CAMPAIGNERS against drunk driving are fed up with offenders getting off on technicalities and are calling for the prosecution of policemen whose sloppy work is to blame.

Their demand has been prompted by the case of soccer’s bad boy, Mbulelo ‘OJ’ Mabizela.

South Africans against Drunk Driving (SADD) will ask the SAPS Independent Complaints Directorate (ICD) to take disciplinary action against the police officer who arrested Mabizela in Pietermaritzburg and the officer who arrested Pretoria high court judge Nkola Motata.

SADD founder Caro Smit said it is “appalling” that blood tests were taken only three hours after Motata’s crash.

She said both policemen failed to do their job.

“Police officers are taught and know that blood has to be taken within a two-hour period.

“They know that when they arrest a suspect they read them their rights.”

She said the officer who arrested Mabizela is a long-serving member of the SAPS.

“SADD plans to get the name of the police officer in Motata’s case and to report him or her to the ICD for this incompetence, and ask for a disciplinary hearing.”

This comes after Mabizela was acquitted at the Pietermaritzburg Magistrate’s Court this week.

On his arrest, Mabizela was tested on a Dreager machine, which showed his breath-alcohol level was 1,09 mg per 1000 ml — equivalent to 10 tots of brandy.

However, Pietermaritzburg magistrate Dieter Schultz said Mabizela’s constitutional rights were not properly explained to him at his arrest and he was thus entitled to an acquittal.

Smit argues that the rights of the other road users “were put at risk because of Mabizela’s serious state of impairment”.

In Motata’s court case, it transpired that the blood test used by the state to show that the judge was at least four times over the legal blood- alcohol limit when he crashed his car may also be disputed because it was taken three hours after the accident.

Motala crashed his Jaguar into a wall in Hurlingham on January 6, 2007.

Smit also regretted the acquittal of Mabizela on the grounds that the arresting officer failed to explain his constitutional rights before placing him under arrest.

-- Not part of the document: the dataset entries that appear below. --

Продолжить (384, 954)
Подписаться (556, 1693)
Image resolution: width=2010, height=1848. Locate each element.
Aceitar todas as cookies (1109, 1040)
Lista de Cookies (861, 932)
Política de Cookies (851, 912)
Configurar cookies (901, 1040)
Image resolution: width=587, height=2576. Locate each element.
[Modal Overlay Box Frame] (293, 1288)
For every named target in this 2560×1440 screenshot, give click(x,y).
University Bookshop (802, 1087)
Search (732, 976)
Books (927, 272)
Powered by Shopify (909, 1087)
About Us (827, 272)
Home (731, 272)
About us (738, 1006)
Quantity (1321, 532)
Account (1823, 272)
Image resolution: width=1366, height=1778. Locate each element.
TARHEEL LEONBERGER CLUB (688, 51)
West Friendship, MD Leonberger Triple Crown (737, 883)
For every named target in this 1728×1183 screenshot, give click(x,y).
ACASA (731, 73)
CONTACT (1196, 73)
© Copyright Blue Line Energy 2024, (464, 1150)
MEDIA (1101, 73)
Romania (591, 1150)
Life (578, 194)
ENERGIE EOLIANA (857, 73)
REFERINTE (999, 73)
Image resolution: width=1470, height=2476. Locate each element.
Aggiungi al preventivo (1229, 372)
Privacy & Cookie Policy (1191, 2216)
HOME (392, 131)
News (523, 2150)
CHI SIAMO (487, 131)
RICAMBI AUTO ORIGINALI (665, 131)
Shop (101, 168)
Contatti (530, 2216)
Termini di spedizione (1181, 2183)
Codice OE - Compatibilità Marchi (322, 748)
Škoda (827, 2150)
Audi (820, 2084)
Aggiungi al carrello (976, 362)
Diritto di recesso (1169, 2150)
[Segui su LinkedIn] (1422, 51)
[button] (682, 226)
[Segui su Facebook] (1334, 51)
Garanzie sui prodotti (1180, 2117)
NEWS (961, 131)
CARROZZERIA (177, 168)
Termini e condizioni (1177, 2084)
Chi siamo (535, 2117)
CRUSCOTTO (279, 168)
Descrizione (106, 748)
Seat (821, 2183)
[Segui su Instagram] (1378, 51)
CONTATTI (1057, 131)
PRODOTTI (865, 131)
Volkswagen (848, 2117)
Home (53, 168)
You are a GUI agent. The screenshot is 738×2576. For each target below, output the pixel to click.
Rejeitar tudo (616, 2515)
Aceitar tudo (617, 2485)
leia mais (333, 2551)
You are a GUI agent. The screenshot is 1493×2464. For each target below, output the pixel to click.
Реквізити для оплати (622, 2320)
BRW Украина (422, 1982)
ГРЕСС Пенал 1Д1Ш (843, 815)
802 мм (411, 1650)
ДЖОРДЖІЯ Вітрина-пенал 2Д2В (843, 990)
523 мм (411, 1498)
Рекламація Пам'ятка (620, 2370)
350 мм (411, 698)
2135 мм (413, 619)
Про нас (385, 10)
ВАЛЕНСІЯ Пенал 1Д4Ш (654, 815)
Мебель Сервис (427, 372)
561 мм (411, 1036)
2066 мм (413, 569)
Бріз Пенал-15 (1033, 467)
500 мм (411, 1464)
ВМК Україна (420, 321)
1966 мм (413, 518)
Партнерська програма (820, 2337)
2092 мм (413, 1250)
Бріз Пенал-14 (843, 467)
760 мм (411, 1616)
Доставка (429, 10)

She asked magistrates, judges and public prosecutors to start taking elimination rates into account when weighing up the level of intoxication and the effect on driving skills.

“The court should know that if his [Motata’s] results are still so high after three hours, he was 0,015g less intoxicated than if he had been tested before the two hours were up,” said Smit.

“The elimination rate of alcohol is scientifically accepted to be a minimum of 0,015g per hour.

“So in fact whether it is a two-, three- or four-hour delay, it does not matter, as [long as] the level at the crash, or the two-hour level can be easily worked out.”

SA Police Service spokesman Senior Superintendent Henry Budhram previously said an internal investigation would be conducted on the Pietermaritzburg officer.